▶ WHAT THE EXERCISE ASKS: Return every line from the one with "NBTC (93, 395)" through the one with "[Facebook] (16, 478)", inclusive, exactly as it appears below.

==== EXERCISE DATA ====

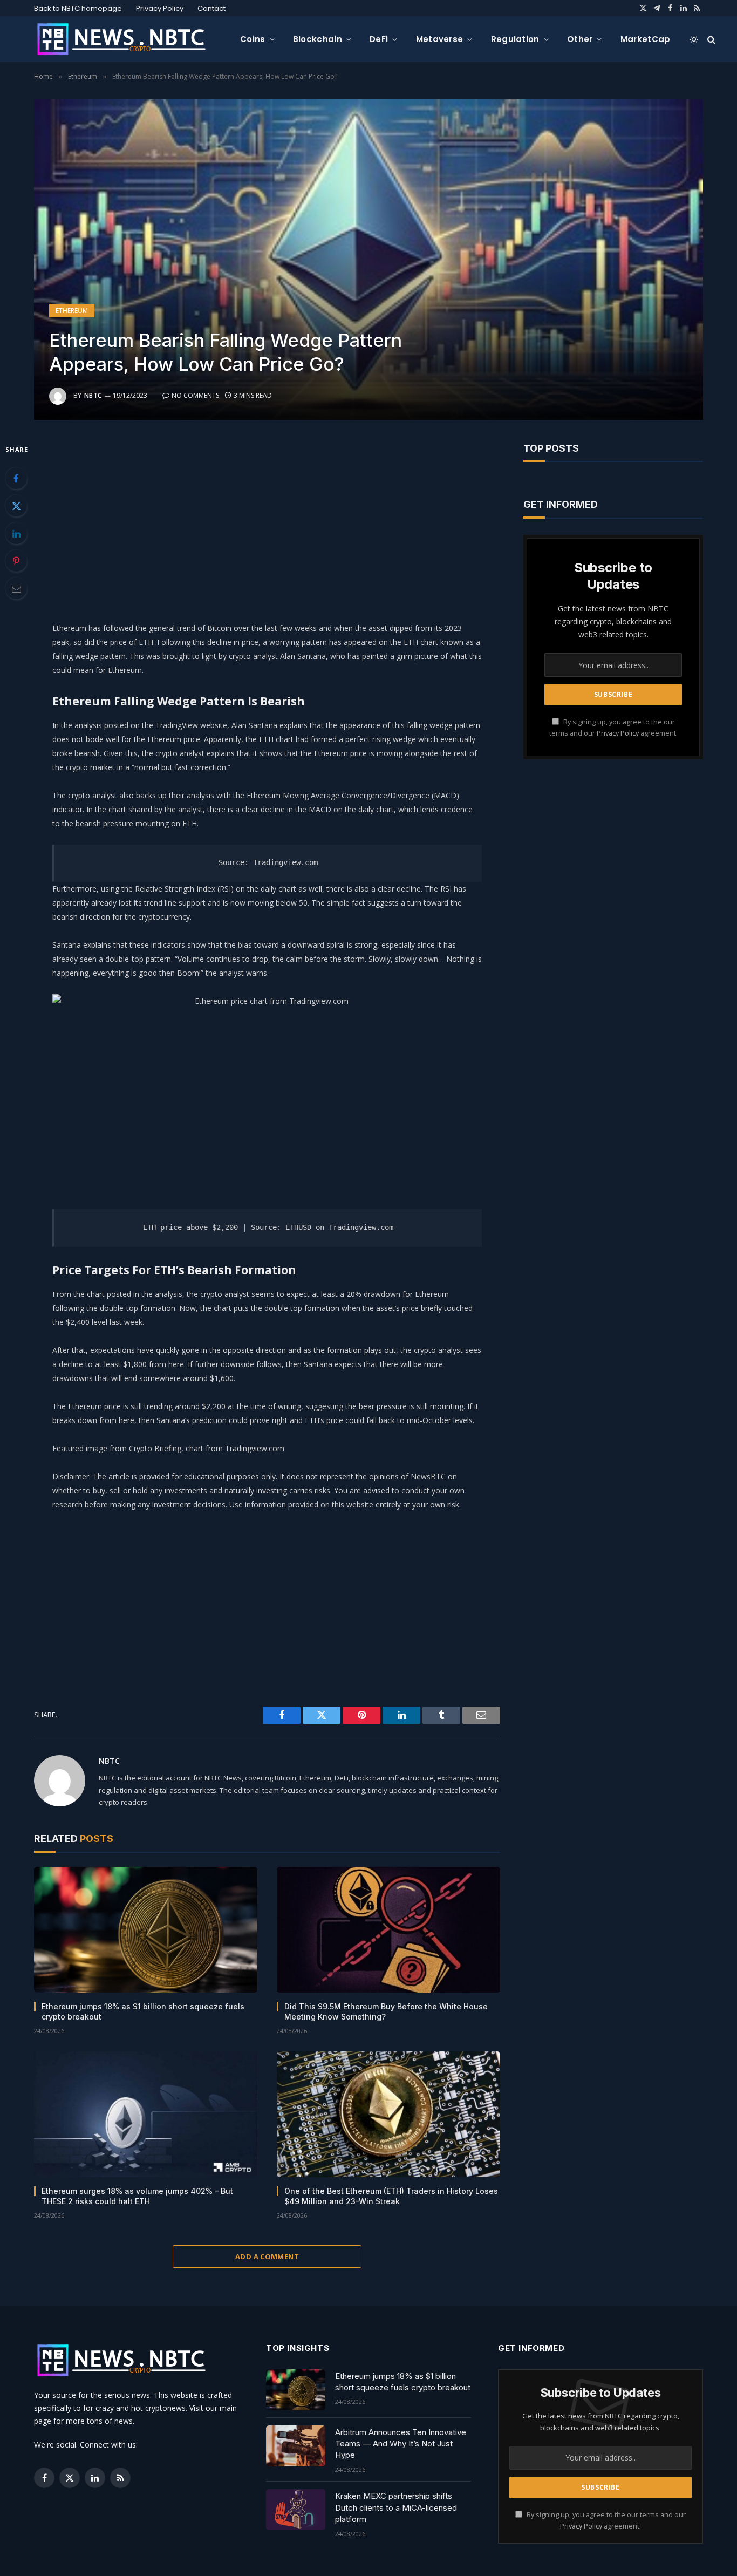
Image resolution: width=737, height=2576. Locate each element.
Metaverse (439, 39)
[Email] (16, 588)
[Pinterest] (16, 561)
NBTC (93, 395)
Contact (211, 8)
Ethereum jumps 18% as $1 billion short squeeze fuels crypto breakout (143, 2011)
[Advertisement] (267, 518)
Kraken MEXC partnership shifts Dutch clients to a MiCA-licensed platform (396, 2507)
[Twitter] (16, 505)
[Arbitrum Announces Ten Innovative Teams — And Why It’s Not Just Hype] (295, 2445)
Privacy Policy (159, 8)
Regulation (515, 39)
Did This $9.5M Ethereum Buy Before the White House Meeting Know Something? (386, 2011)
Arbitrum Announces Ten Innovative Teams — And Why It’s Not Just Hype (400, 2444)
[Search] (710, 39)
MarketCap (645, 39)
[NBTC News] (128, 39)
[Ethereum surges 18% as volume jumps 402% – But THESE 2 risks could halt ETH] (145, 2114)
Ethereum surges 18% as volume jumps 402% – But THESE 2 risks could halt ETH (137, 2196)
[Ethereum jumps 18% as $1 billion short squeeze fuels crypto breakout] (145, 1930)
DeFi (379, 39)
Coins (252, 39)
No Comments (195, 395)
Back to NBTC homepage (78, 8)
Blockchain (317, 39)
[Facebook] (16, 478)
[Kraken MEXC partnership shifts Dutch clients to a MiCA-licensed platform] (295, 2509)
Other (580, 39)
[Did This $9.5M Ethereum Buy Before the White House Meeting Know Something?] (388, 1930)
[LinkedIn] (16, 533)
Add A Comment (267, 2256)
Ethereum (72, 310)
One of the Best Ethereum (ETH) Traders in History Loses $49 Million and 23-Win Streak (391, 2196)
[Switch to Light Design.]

====

▶ RESPONSE BELOW:
NBTC (93, 395)
Contact (211, 8)
Ethereum jumps 18% as $1 billion short squeeze fuels crypto breakout (143, 2011)
[Advertisement] (267, 518)
Kraken MEXC partnership shifts Dutch clients to a MiCA-licensed platform (396, 2507)
[Twitter] (16, 505)
[Arbitrum Announces Ten Innovative Teams — And Why It’s Not Just Hype] (295, 2445)
Privacy Policy (159, 8)
Regulation (515, 39)
Did This $9.5M Ethereum Buy Before the White House Meeting Know Something? (386, 2011)
Arbitrum Announces Ten Innovative Teams — And Why It’s Not Just Hype (400, 2444)
[Search] (710, 39)
MarketCap (645, 39)
[NBTC News] (128, 39)
[Ethereum surges 18% as volume jumps 402% – But THESE 2 risks could halt ETH] (145, 2114)
Ethereum surges 18% as volume jumps 402% – But THESE 2 risks could halt ETH (137, 2196)
[Ethereum jumps 18% as $1 billion short squeeze fuels crypto breakout] (145, 1930)
DeFi (379, 39)
Coins (252, 39)
No Comments (195, 395)
Back to NBTC homepage (78, 8)
Blockchain (317, 39)
[Facebook] (16, 478)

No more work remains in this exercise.